PROVIDED PASSAGE:
┏━━

IN THE IMPERIAL-ERA splendour of Middlesex Guildhall, near Britain’s Parliament, five judges sitting as the judicial committee of Her Majesty’s Privy Council will hear a case this month involving a traffic accident in Antigua in 2011. Antigua & Barbuda is one of eight Caribbean countries that still use the Privy Council as their highest court of appeal, as do overseas territories like the Cayman Islands, crown dependencies such as Jersey and the ecclesiastical Arches Court of Canterbury.
The traffic case, Meyer v Baynes, may be one of the last from Antigua to be heard by the Privy Council. On November 6th voters in Antigua & Barbuda and in Grenada will decide whether to adopt as their supreme court the Caribbean Court of Justice (CCJ), a 13-year-old tribunal housed in a glass edifice in Port of Spain, the capital of Trinidad & Tobago. In both votes, a two-thirds majority is needed to make the switch.
Advocates of the change say it will cast off a remnant of colonial rule. Adrian Saunders, the CCJ’s president, says it is an “embarrassment” that eight Caribbean countries, including Trinidad itself and his native St Vincent, still use the Privy Council. But anti-colonialism may not be the only motive for dumping the British court, which often overrules regional tribunals.
Antigua’s prime minister, Gaston Browne, has reason to resent it. In 1996 a government in which he served as minister of planning and industry tried to block the Daily Observer, a newspaper, from setting up an independent radio station. Regional courts backed the government but the Privy Council overruled them in 2000. With Observer Radio broadcasting critically, Mr Browne’s Labour Party lost the parliamentary election three years later.
Caribbean politicians may hope that the CCJ will be easier to influence. The region’s close-knit elites populate governments and the court. One judge, Denys Barrow, is the brother of Belize’s prime minister, Dean Barrow. “They all went to the University of the West Indies together,” says an Antiguan who is pondering his vote.
Some believe that the distant Privy Council acts as a more effective check on two powerful prime ministers than would the Caribbean tribunal. The Labour Party has 15 of 17 seats in the lower house of Antigua’s parliament. Grenada’s prime minister, Keith Mitchell, tried but failed to throw off the authority of the Privy Council by holding a referendum two years ago. In an election in March his New National Party held on to all 15 lower-house seats, which may give the former cricketer confidence that he will succeed on his second attempt.
Fears that the CCJ would pander to politicians have so far not been borne out. Belize’s family tie to the court has not influenced it. The country has recently lost several cases. In one, involving a loan guarantee for construction of a private hospital, the court upheld an arbitration order that requires Belize’s government to pay $26m, nearly 5% of its revenue.
The court’s financial independence from governments, though, is in jeopardy. A trust fund to which they contributed $114m is supposed to provide income “in perpetuity”, but with uneven returns on investment its value has dropped to $88m. The CCJ may beg for more money from governments, which paid into the fund even if they did not use its services as an appeals court. Antigua and Grenada would bring extra work, but not more resources.

┗━━

RECORDS:

┏━━

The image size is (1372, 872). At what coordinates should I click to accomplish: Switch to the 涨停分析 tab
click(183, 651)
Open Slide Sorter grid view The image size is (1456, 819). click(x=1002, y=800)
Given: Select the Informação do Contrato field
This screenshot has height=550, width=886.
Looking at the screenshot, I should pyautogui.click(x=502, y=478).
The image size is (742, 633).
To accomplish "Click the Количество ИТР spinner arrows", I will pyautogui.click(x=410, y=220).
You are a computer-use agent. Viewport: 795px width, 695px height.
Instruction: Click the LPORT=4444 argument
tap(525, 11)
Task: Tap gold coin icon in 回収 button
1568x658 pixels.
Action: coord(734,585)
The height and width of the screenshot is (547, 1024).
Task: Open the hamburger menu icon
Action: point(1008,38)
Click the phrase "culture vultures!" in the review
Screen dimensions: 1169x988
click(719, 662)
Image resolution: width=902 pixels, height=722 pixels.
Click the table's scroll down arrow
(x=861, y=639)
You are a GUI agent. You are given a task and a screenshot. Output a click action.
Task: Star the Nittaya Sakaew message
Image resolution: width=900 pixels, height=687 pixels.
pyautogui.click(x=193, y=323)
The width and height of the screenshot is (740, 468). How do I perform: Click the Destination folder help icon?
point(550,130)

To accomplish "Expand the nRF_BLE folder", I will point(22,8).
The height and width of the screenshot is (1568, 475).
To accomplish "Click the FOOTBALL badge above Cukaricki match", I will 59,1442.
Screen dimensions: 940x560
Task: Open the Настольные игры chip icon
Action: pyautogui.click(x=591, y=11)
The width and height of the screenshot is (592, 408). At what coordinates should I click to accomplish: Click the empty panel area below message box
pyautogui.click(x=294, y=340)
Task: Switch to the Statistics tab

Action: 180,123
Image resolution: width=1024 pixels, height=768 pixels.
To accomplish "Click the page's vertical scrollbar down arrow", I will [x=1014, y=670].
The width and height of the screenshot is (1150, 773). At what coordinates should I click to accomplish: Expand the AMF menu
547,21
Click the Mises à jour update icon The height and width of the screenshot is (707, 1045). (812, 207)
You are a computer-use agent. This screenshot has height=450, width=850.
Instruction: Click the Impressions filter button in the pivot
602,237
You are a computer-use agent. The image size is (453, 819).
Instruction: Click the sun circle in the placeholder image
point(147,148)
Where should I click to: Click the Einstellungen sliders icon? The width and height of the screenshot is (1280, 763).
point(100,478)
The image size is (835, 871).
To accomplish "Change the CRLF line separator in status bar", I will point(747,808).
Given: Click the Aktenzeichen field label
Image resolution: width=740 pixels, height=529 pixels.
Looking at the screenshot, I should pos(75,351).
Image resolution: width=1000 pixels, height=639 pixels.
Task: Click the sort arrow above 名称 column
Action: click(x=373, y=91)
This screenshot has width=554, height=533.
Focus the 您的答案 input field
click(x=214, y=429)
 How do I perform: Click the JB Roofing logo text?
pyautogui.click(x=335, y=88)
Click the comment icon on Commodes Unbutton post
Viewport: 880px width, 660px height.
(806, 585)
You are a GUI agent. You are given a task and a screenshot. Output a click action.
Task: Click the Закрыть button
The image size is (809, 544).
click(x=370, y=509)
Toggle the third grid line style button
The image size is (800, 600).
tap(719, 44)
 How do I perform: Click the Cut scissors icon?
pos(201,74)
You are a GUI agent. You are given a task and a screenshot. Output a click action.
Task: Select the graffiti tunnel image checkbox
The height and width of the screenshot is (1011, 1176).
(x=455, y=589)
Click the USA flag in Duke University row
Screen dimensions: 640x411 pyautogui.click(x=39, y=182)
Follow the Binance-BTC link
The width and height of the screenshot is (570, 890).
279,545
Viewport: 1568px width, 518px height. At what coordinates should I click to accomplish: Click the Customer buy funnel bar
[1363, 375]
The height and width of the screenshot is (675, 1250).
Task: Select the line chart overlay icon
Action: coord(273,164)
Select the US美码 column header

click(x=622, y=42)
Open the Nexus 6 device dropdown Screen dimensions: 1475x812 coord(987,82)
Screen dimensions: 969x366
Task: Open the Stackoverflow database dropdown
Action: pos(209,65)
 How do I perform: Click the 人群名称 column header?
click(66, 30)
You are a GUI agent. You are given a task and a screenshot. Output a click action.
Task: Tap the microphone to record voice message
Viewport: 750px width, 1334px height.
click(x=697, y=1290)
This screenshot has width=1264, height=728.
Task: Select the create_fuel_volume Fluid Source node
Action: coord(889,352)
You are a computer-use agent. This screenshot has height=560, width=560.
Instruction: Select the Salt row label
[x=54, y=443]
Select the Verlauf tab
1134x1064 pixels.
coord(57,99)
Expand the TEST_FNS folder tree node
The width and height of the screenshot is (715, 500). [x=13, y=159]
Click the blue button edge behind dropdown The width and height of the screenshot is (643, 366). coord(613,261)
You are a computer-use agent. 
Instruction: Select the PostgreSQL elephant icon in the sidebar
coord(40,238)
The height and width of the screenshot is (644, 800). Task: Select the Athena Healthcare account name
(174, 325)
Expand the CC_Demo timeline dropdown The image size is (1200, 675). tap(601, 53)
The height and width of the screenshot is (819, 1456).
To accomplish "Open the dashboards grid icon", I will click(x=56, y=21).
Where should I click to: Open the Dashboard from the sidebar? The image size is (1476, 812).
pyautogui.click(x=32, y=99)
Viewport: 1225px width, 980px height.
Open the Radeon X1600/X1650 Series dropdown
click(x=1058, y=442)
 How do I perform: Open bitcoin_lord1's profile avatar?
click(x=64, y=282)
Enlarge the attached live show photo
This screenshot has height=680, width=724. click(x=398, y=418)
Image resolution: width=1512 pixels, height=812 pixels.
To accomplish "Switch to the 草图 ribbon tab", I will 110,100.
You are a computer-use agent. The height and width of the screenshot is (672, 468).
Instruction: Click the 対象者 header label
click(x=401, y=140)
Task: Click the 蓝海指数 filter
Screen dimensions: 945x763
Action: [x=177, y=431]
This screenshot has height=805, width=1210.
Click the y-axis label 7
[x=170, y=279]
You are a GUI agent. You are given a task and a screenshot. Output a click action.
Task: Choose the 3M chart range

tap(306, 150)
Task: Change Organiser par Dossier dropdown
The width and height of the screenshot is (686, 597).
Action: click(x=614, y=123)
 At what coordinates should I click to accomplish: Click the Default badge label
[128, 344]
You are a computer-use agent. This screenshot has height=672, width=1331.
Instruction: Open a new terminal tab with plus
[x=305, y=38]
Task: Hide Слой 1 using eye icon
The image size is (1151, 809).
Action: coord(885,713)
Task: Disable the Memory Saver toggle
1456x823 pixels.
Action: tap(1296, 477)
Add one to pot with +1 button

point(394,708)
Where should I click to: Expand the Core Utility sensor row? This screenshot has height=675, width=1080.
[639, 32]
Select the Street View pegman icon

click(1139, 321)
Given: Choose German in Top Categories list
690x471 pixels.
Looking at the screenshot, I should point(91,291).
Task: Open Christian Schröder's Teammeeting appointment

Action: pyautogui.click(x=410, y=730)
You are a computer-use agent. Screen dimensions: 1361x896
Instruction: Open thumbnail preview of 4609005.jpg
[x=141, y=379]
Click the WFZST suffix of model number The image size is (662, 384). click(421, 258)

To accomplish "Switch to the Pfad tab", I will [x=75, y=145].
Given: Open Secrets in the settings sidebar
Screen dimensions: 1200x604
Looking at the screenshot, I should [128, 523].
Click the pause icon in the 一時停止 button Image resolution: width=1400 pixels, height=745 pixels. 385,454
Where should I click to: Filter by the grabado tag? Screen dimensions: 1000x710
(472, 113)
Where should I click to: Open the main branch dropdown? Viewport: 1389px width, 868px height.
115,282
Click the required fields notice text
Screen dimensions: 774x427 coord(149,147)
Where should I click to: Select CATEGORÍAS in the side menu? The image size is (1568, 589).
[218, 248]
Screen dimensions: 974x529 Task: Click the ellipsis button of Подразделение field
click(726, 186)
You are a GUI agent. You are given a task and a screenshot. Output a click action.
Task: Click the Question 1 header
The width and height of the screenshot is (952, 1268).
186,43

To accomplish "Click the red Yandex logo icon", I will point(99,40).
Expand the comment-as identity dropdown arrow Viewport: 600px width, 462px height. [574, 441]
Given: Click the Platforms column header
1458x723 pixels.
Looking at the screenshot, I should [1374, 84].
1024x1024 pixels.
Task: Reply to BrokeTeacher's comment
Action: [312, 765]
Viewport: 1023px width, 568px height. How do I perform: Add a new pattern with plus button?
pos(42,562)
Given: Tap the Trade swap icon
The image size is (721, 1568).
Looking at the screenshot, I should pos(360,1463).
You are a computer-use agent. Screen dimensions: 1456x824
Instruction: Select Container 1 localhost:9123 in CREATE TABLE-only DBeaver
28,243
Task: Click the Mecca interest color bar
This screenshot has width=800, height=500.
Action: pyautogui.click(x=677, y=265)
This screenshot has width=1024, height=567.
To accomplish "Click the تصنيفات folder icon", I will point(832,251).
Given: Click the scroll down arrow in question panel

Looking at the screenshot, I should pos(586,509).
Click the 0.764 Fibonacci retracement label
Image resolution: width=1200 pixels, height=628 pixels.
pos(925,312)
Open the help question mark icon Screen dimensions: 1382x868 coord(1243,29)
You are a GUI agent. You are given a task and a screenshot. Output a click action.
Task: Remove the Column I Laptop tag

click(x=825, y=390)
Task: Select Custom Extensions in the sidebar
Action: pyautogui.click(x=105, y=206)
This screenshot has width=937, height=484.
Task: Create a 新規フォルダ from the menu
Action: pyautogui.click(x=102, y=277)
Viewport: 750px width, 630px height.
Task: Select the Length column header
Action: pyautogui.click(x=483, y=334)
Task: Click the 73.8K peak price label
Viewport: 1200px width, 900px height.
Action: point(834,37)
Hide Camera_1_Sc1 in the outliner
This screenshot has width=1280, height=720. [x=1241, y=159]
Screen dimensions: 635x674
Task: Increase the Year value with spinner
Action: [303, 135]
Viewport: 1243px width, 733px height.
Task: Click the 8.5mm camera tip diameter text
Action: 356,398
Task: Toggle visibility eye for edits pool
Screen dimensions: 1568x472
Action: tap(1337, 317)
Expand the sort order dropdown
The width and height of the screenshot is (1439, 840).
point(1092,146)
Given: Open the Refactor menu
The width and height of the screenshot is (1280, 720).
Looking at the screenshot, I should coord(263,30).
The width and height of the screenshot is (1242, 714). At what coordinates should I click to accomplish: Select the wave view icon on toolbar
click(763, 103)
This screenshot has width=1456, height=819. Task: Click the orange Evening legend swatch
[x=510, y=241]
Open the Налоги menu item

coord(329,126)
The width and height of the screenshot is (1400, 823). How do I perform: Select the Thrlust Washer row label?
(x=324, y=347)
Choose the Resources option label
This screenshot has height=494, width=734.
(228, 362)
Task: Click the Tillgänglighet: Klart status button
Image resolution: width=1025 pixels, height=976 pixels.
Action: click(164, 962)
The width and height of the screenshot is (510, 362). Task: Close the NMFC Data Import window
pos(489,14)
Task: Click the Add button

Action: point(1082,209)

┗━━

REQUIRED ACTIONS:
1. In the article on the Caribbean Court of Justice, what size of majority must the votes in Antigua & Barbuda and in Grenada reach for the switch to the new court to pass?
2. Drawing on the article on the Caribbean Court of Justice, explain in one to three sentences why Gaston Browne has reason to resent the Privy Council.

ANSWERS TO THIS EXERCISE:
1. A two-thirds majority.

2. In 1996 a government in which he served tried to block the Daily Observer from setting up an independent radio station, and although regional courts backed the government, the Privy Council overruled them in 2000. With Observer Radio then broadcasting critically, his Labour Party lost the parliamentary election three years later.